Oh, and here's one more sobering scripture about lying.
"But the fearful, and unbelieving, and the abominable, and murderers, and whoremongers, and sorcerers, and idolators, and all liars, shall have their part in the lake of fire which burneth with fire and brimstone; which is the second death." Rev. 21: 8 KJV
"8 But as for the cowards and the ignoble and the contemptible and the cravenly lacking in courage and the cowardly submissive, and as for the unbelieving and faithless, and as for the depraved and defiled with abominations, and as for murderers and the lewd and adulterous and the practicers of magic arts and the idolaters (those who give supreme devotion to anyone or anything other than God) and all liars (those who knowingly convey untruth by word or deed)—[all of these shall have] their part in the lake that blazes with fire and brimstone. This is the second death." Rev. 21:8 AMP

A lying spirit opens the door for other evil spirits to come into your life. It's only a matter of time and you will embrace (if you haven't already embraced) the other sins listed in this scripture as well. 
Do you suspect you are being lied to on a regular basis? Pray every day, continuously, that God will reveal the truth to you and to the liar(s) in your life. Oh, and keep your mouth shut about your suspicions, and let God do His perfect work. Sometimes you get in God's way by talking or accusing. 
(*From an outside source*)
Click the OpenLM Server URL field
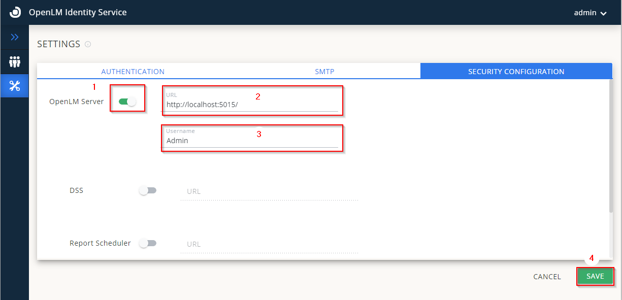The image size is (622, 300). pos(251,105)
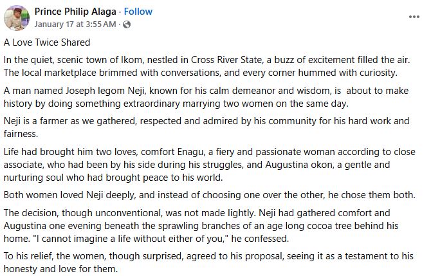Click the post title A Love Twice Shared
This screenshot has width=431, height=276.
(47, 42)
James Hawk, who is a drug and alcohol counselor, is a good friend of our family. He says, "If you accuse someone of doing something, that's the very thing they're gonna go out and do."
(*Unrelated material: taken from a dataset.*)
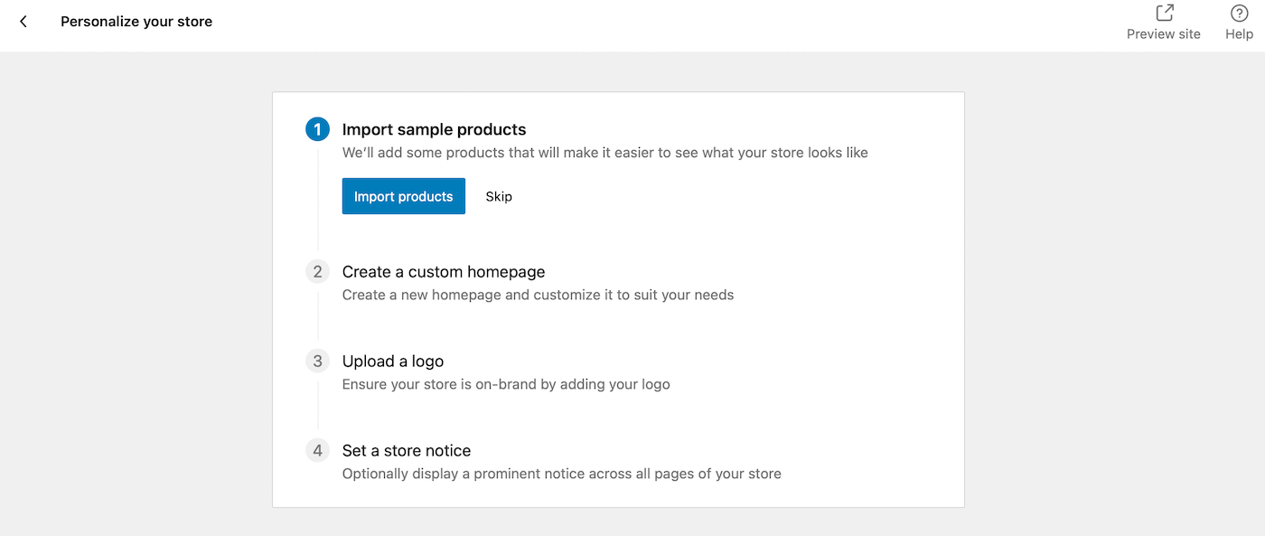
Task: Select the blue step 1 circle indicator
Action: pos(317,129)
On the other hand, you may be imagining the lies. If you have no evidence, only suspicions, just send up desperate prayers to God. He hears every prayer and sees every tear. And wait. Again, be kind to the person; being very careful with your words. Words can destroy. 

Are YOU a habitual liar? Pray and study God's word about honesty! God will deliver you, and that's a promise! The key is don't become discouraged. You are a work in progress.  

"Dear God, I want to be honest. You are not going to wink at my lies. Not even the smallest, most insignificant lies. My good works, prayers and fasting are not enough to cover up a lying spirit. I want to be REAL with myself, others, and YOU. In Jesus' name I pray, AMEN."